▶ GOAL OF THE EXERCISE: From the listing below, pull out every line where the string "computer" appears.

▶ PROVIDED DATA:
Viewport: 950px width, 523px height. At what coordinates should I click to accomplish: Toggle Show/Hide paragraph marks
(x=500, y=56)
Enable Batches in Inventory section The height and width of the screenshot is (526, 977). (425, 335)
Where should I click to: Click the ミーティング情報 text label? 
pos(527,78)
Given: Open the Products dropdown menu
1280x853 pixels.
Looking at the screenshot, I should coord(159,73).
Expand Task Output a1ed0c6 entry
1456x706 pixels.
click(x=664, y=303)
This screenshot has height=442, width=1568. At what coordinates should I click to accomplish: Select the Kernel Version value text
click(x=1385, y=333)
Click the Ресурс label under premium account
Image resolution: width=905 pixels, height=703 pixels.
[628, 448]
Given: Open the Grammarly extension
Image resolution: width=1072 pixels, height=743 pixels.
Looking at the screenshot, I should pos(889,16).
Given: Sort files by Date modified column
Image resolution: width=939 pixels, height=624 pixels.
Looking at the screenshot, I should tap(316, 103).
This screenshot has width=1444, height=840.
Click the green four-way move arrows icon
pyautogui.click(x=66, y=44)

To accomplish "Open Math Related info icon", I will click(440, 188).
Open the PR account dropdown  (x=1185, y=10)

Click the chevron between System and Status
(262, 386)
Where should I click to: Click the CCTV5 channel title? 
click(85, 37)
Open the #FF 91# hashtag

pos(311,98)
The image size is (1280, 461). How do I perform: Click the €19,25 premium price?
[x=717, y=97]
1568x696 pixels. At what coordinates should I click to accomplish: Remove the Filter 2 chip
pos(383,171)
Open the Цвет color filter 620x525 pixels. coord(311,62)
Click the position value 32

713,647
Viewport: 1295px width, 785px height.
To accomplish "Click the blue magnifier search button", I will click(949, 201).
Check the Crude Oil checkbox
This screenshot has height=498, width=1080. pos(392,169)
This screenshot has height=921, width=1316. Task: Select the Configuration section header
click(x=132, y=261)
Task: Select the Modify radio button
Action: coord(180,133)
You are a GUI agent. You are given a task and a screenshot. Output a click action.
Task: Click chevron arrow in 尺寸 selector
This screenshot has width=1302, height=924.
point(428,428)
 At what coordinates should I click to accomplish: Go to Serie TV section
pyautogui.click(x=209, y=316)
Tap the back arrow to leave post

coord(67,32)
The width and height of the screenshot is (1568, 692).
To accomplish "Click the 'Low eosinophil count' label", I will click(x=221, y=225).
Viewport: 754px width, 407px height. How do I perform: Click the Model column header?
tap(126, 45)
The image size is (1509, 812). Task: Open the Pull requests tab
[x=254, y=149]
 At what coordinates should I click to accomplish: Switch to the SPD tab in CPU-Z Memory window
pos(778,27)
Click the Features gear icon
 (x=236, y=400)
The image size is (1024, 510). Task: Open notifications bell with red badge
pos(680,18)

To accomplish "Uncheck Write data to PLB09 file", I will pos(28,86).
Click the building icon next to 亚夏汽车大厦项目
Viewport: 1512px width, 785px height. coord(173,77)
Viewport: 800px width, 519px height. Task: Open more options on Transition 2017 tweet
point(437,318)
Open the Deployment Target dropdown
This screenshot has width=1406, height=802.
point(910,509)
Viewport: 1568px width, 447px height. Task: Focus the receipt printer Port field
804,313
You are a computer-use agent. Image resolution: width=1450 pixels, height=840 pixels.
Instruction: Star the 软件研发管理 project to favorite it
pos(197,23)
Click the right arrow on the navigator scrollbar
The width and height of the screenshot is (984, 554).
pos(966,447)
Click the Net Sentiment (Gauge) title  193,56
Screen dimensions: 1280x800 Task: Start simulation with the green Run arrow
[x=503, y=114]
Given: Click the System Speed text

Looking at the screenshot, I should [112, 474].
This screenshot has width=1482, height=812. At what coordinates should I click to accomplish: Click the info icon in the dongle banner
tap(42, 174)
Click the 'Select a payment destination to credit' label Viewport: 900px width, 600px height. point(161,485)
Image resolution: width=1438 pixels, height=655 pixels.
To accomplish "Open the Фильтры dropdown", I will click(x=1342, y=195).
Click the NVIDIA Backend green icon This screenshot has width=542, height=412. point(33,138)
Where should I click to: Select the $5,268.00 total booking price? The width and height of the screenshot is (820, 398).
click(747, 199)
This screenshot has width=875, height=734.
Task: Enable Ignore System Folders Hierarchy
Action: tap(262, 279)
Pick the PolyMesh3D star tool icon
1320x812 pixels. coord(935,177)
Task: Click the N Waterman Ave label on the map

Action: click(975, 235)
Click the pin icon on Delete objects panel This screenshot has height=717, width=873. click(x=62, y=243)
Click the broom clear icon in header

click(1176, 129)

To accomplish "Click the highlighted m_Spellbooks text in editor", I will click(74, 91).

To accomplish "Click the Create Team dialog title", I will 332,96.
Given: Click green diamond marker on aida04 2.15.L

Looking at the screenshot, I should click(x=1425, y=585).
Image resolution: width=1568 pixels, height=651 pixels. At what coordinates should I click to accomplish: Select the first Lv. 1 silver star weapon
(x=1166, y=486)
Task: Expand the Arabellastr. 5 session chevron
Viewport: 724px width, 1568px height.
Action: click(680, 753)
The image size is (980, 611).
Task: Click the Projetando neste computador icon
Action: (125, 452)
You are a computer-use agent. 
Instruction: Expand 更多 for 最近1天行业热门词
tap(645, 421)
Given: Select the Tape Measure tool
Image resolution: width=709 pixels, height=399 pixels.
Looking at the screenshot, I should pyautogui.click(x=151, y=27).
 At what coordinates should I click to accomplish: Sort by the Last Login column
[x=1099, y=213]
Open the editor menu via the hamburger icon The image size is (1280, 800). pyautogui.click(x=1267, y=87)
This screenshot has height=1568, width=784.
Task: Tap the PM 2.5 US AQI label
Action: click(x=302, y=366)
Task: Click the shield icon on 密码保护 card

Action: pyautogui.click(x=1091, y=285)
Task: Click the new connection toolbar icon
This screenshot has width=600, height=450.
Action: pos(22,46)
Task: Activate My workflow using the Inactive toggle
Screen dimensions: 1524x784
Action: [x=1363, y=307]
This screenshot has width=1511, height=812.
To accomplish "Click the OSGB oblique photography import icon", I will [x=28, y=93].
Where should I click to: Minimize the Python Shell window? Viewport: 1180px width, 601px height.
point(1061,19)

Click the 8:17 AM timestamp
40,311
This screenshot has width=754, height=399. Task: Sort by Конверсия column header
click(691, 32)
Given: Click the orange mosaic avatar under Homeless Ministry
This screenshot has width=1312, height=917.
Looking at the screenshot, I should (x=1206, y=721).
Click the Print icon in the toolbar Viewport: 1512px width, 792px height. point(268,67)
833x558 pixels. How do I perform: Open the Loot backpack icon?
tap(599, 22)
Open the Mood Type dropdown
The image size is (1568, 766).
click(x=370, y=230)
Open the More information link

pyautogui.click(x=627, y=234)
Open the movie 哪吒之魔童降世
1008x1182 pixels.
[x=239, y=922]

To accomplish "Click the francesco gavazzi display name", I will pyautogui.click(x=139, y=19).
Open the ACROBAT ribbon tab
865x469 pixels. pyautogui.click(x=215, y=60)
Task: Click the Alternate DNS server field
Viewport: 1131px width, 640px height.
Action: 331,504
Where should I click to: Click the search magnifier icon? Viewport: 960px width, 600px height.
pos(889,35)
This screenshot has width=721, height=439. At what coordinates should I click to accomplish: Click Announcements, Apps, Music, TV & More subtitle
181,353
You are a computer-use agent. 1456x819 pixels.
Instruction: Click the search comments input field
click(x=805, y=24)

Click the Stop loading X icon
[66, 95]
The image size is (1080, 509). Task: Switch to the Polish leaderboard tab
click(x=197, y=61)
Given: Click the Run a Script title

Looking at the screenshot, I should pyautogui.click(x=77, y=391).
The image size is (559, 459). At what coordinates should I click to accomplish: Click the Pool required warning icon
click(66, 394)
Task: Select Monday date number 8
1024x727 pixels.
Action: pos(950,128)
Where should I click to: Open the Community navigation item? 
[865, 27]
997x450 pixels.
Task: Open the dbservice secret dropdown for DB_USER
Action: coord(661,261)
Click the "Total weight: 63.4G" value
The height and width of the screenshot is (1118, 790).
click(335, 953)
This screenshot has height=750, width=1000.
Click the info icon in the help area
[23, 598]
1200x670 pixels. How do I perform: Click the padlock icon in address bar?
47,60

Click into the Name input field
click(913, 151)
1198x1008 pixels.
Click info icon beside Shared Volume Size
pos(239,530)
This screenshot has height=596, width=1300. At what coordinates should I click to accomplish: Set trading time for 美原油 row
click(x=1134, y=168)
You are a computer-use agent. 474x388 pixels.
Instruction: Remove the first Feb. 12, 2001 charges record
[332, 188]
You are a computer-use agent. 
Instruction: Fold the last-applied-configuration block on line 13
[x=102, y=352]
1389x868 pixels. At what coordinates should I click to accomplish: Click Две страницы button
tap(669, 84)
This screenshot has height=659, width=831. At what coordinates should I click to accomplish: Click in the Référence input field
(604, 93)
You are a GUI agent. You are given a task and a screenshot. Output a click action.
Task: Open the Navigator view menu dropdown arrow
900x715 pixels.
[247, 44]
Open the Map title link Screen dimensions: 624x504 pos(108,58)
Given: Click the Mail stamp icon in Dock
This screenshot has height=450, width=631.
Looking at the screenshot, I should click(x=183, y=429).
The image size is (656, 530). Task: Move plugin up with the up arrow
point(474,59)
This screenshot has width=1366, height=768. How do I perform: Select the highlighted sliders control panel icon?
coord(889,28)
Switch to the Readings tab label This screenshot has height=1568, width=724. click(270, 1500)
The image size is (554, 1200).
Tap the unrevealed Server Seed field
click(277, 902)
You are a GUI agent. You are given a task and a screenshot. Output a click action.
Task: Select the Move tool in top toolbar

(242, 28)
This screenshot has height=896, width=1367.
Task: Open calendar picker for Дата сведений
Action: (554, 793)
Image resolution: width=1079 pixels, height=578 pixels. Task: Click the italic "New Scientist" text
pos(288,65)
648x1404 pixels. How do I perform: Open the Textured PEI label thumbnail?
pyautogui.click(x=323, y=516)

▶ ANSWER TO THIS EXERCISE:
You are a computer-use agent. Image resolution: width=1450 pixels, height=840 pixels.
You are a computer-use agent. 
You are a computer-use agent. 1456x819 pixels.
You are a computer-use agent. 474x388 pixels.
You are a computer-use agent. 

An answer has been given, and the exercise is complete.